Действие и страдание есть всякая перемена, которую одна вещь в другой производит. Перемену производящая вещь называется действующая, а та, в которой перемена делается, страждущая, н.п., в сем предложении сильный ветр море волнует сильный ветр есть действующая, море – страждущая вещь, а волнение есть действие в рассуждении ветра, страдание – в рассуждении моря. Отсюду происходит о термине предложенныя темы 6 идей: 1) о нем самом как о действующей вещи, 2) о той, в которой она действует, 3) а самом действии, 4) или, противным образом, об оном же термине как о страждущей вещи, 5) о той вещи, от которой он страждет, 6) о самом страдании.
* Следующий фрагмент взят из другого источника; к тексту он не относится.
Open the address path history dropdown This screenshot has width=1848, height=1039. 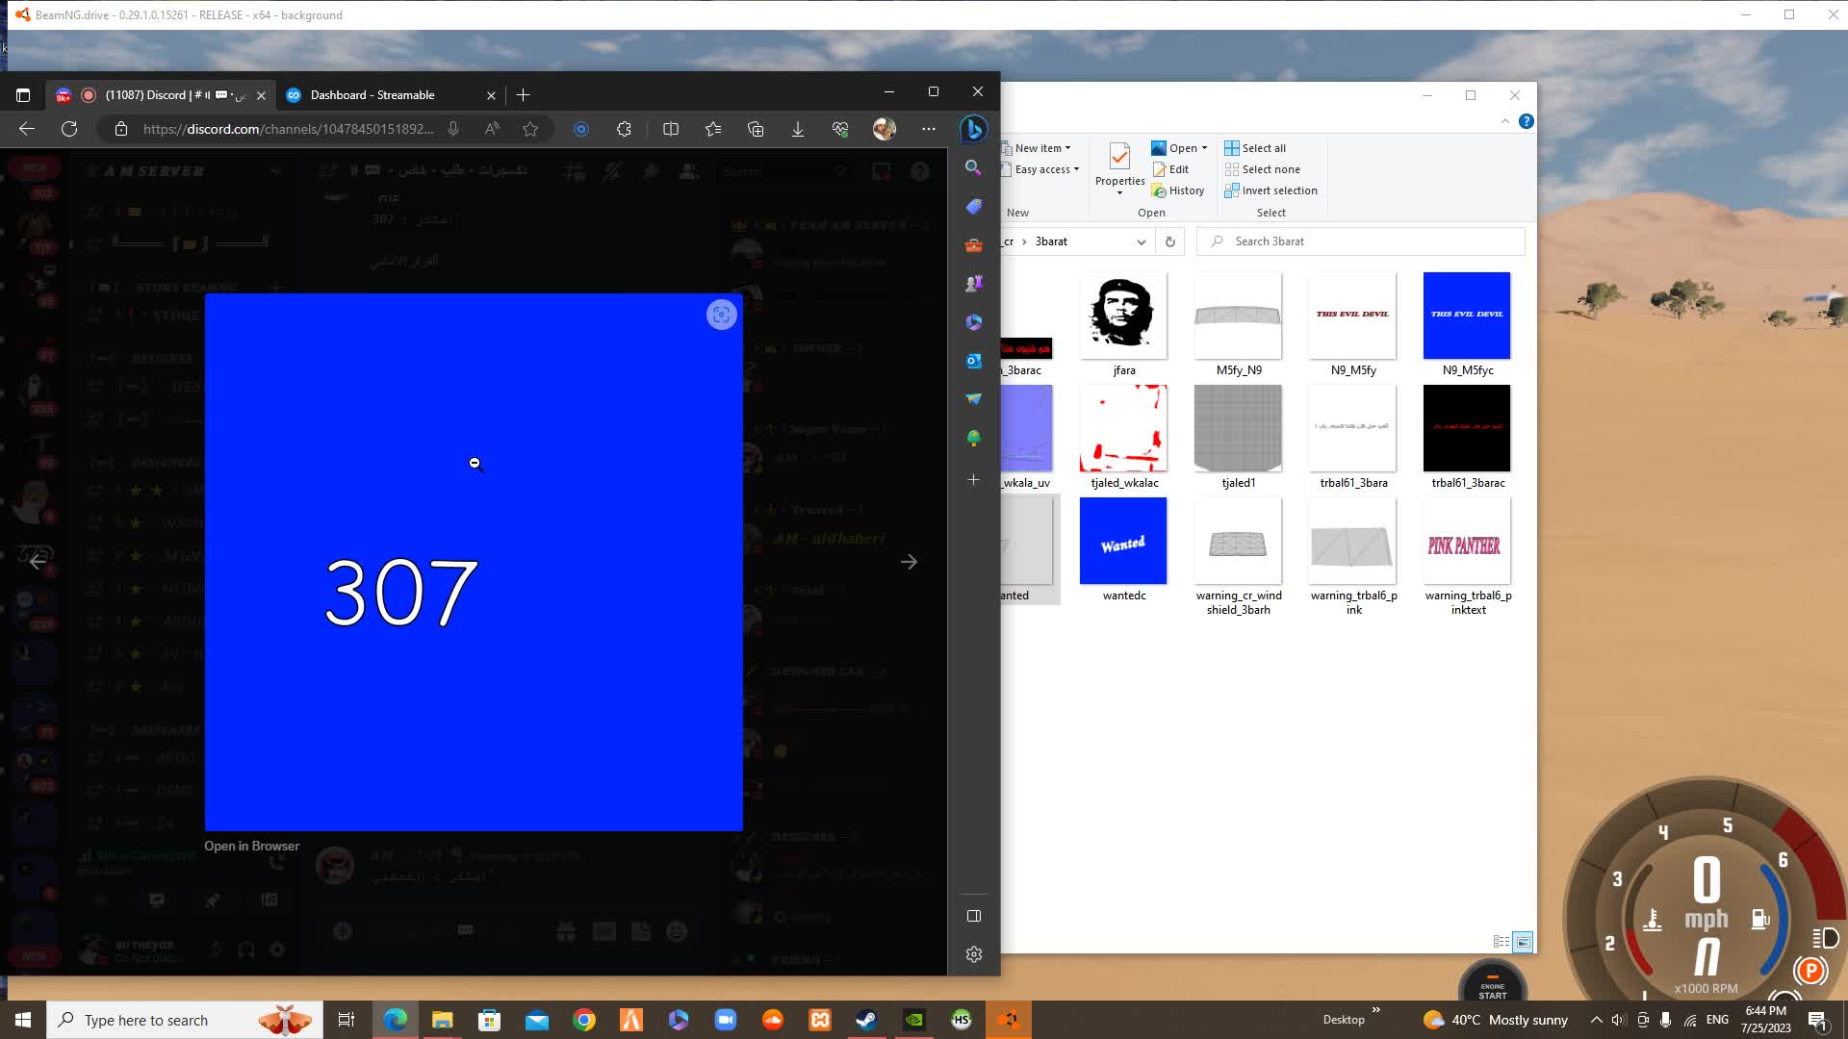pos(1141,241)
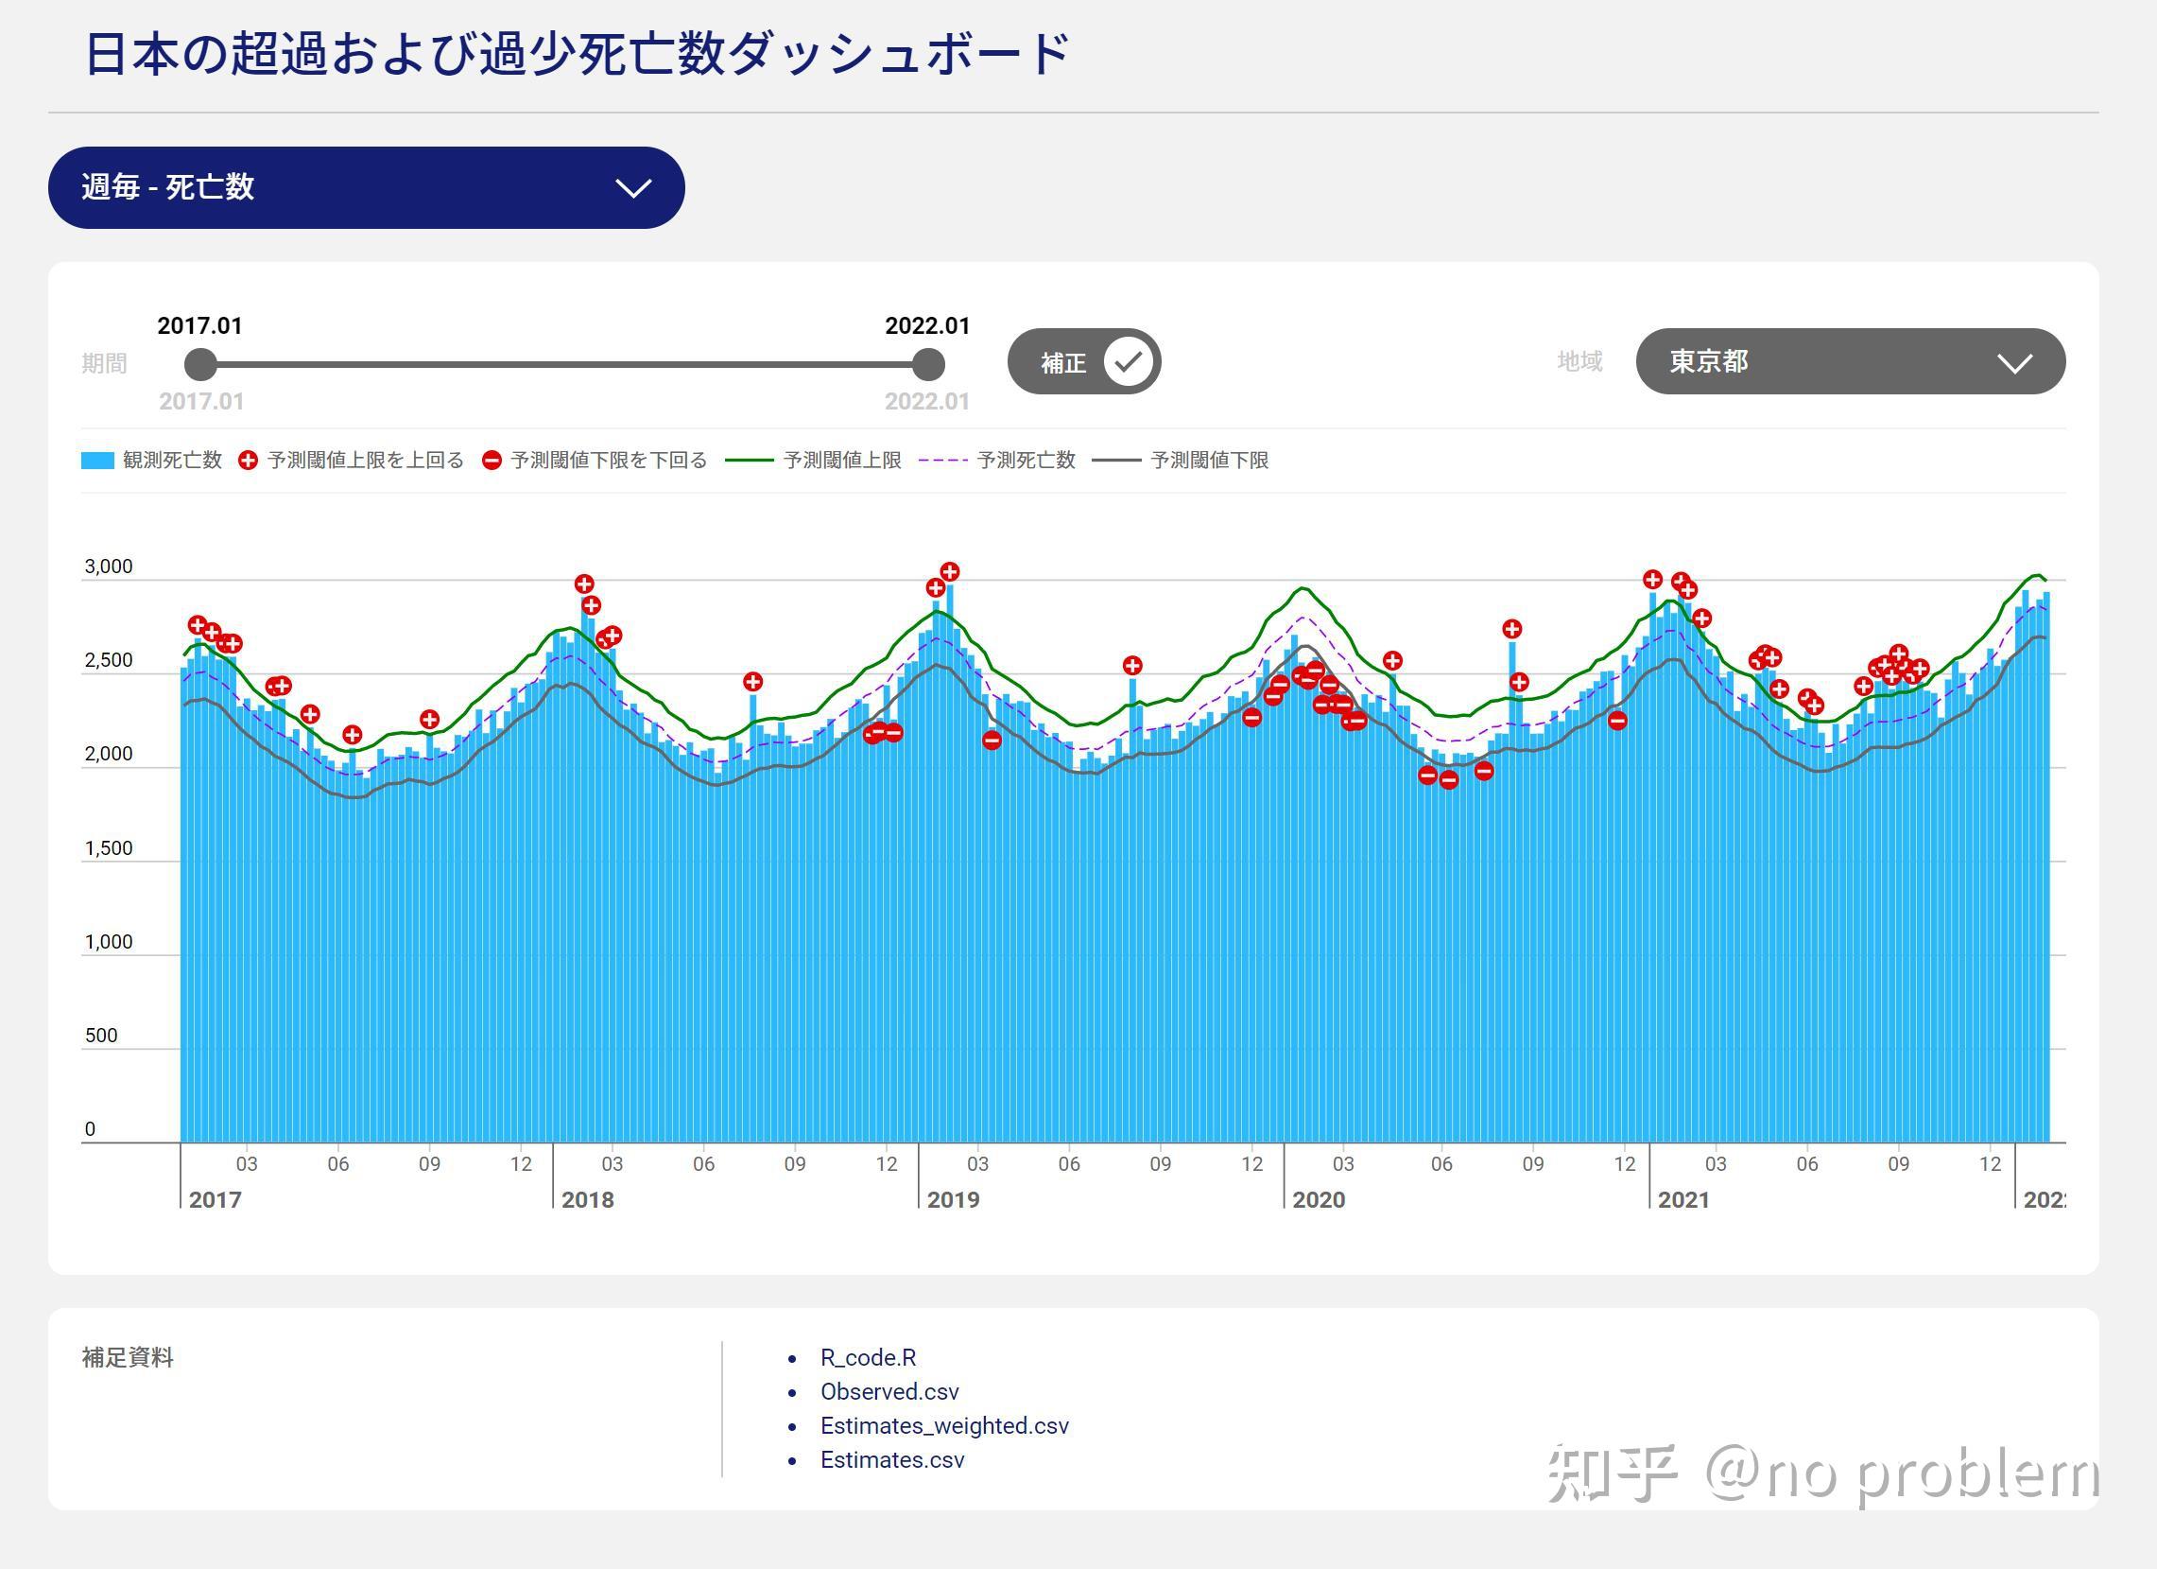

К действию можно присовокупить идеи о инструментах, вспоможениях, воспящениях, о удобности, возможности или о неудобности и невозможности, н.п.: деревянный конь был инструмент и способ ко взятию города Трои[64].

Мышление Ломоносова эмблематично: ветер и море образуют что-то вроде герба, эмблемы, и ее можно подписать разными девизами, во славу воли, решительности или же готовности к любым испытаниям. Нельзя не вспомнить, что в 1705 году по заказу Петра I в Нидерландах была напечатана книга «Символы и Эмблемата», состоявшая из круглых эмблем и девизов на разных языках – она должна была создать новую культуру аристократических гербов, но оказала влияние на воображение русских образованных людей на много поколений вперед. Ломоносов требовал развивать и реалистическое воображение, представляя слушателям географию и возможные места описываемого действия. Например, оратор должен при поиске материала воображать не только вещи, но и места, на которых им естественно находиться:

Место подает первые простые идеи: 1) чрез движение вещи по оному, н.п.: место молнии есть воздух, по которому она блещет; 2) чрез стояние, н.п.: место острова, на котором он стоит, есть море, река или озеро. Сюда принадлежат и содержащие вещи, в которых другие включены. Так, город есть содержащая, а люди, в нем живущие, – содержимая вещь. О терминах темы можно рассуждать как о содержащей или о содержимой вещи, н.п.: река в рассуждении животных, в ней живущих, есть содержащая, а в рассуждении берегов есть содержимая вещь[65].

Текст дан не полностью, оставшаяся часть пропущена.